Жигарев круто повернулся и, не сказав больше ни слова, удалился.
«Интересно. С этой стороны я, пожалуй, хорошо не знал еще нашего начальника штаба. Надо же, начал с делового исследования, а закончил чуть ли не проектом приказа». Мельников вызвал дежурного офицера, сказал:
— Пригласите ко мне командира ракетного подразделения.
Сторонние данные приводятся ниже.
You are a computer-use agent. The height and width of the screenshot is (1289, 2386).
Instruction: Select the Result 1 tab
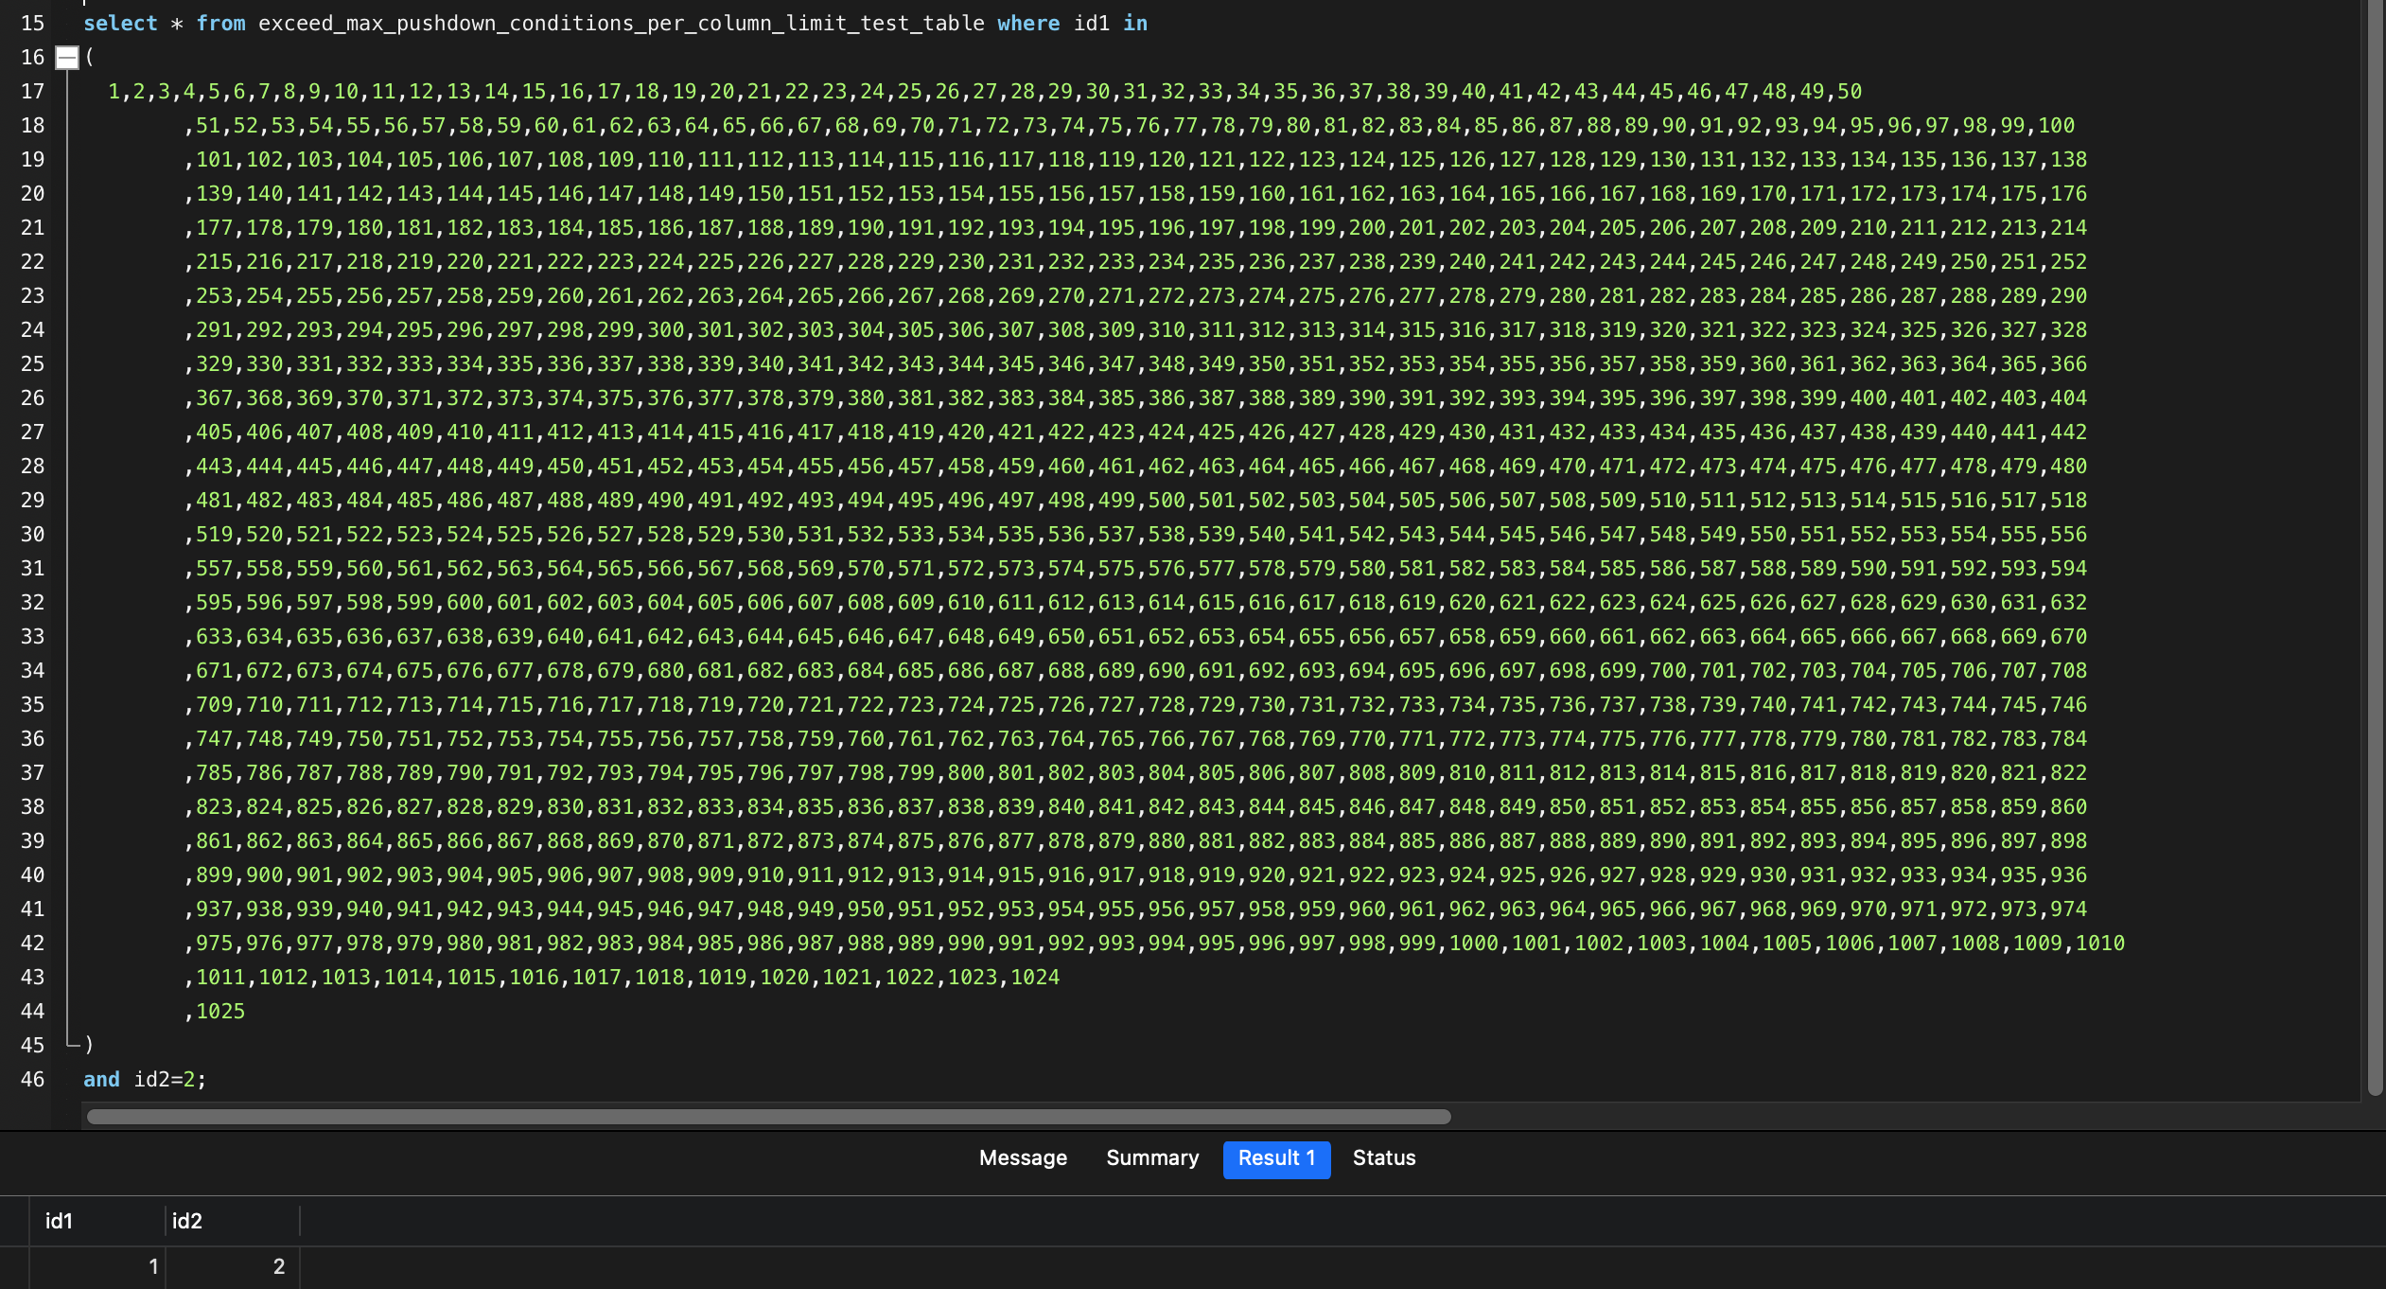pos(1276,1158)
Расхаживая по кабинету, Мельников раздумывал, а все ли он знает о Жогине, об этом ставшем близким ему человеке. Он вспомнил, как однажды после получения новых ракетно-пусковых установок пришел к нему майор Жогин и впервые доверительно сообщил, что хочет попытаться внести изменения в подготовку расчетных данных для пуска. Он, Мельников, тогда шутливо ответил: «Вы что же, с учеными поспорить решили? Не слишком ли храбро? А впрочем, не боги горшки обжигают. Попробуйте».
Уже через несколько дней Жогин пришел к Мельникову и с радостью сообщил, что приступил к рационализаторским поискам. «Давайте, давайте, Григорий Павлович, развертывайте свои способности, — подбодрил его Мельников. — А если будут трудности, поможем».
Потом у Жогина появились первые успехи в подготовке расчетных данных. Но вместе с этим возникли и серьезные неприятности, связанные с явными упущениями в организации самообороны ракетчиков...
Майор Жогин вошел в кабинет комдива, всем видом как бы говоря: «А я знаю, о чем пойдет разговор, товарищ генерал, и ничего хорошего не жду».
— Садитесь, майор, садитесь, — приветливо предложил Мельников. — От показательных, надеюсь, отдышались?
— Не совсем, товарищ генерал.
— А как солдаты? Наверно, по-прежнему обижаются на сложность вводных? Пусть учтут, что дальше еще сложнее будет. А для вас, Григорий Павлович, есть у меня сюрприз не из приятных. — Мельников показал жигаревский документ, объяснил: — Тут вот анализ действий ракетчиков штаб сделал. И вам, конечно, досталось за стихийность в рационализаторских делах.
— Я уже чувствую, товарищ генерал, — обидчиво сказал Жогин. — Полковник Жигарев давно ко мне подбирается.
Мельников встал, раздумывая, прошелся по кабинету.
— Послушайте, Григорий Павлович, а как, интересно, поступили бы вы, находясь на месте полковника Жигарева?
— Я?
— Ну да, вы.
— Наверное, вник бы все-таки в суть дела.
Мельников улыбнулся.
— А вы дипломат.
— Да нет, — возразил майор, — дипломат из меня плохой. Я не могу понять, товарищ генерал, почему к ракетчикам подходят у нас с такой же меркой, с какой оценивают, например, действия мотострелков, артиллеристов?
— Наверно, потому, что все мы солдаты, — сказал Мельников и пристально посмотрел на майора. — А вы, Григорий Павлович, значит, хотите, чтобы ракетчики были на особом положении. Так я вас понял?
Жогин принялся объяснять, что у ракетчиков своя специфика и что с этим невозможно не считаться.
— А кто же возражает? — спросил Мельников.
— На словах вроде никто, — пожал плечами Жогин. — Нас даже многие величают интеллигенцией, спрашивают: «Ну как тут чувствуют себя математики?» А на учениях об этом вдруг все позабыли. Но мы ведь нового сокращения времени в подготовке расчетных данных для пуска добились, товарищ генерал.
— Знаю, — сказал Мельников. — Полковник Осокин доложил. Но меня беспокоит другое, Григорий Павлович. Почему это вы свою работу у пультов все время стараетесь отделить от самообороны?
— Так ведь у пультов формируются настоящие ракетчики.
— Значит, защита ракетных установок — дело второстепенное. Так я вас понимаю?
— Не то чтобы второстепенное, но ведь от расчетов зависит пуск. А пуск должен быть быстрым и точным.
— Верно вы говорите. Только поймите и другое, Григорий Павлович, грош цена будет вашим достижениям в подготовке ракеты к пуску, если расчеты не научатся вести борьбу с десантами «противника». Боевая готовность — это знания, опыт, решительность действий во всем. Неужели вы, уже достаточно опытный офицер, считаете, что отработка приемов самообороны для ракетчиков не обязательна?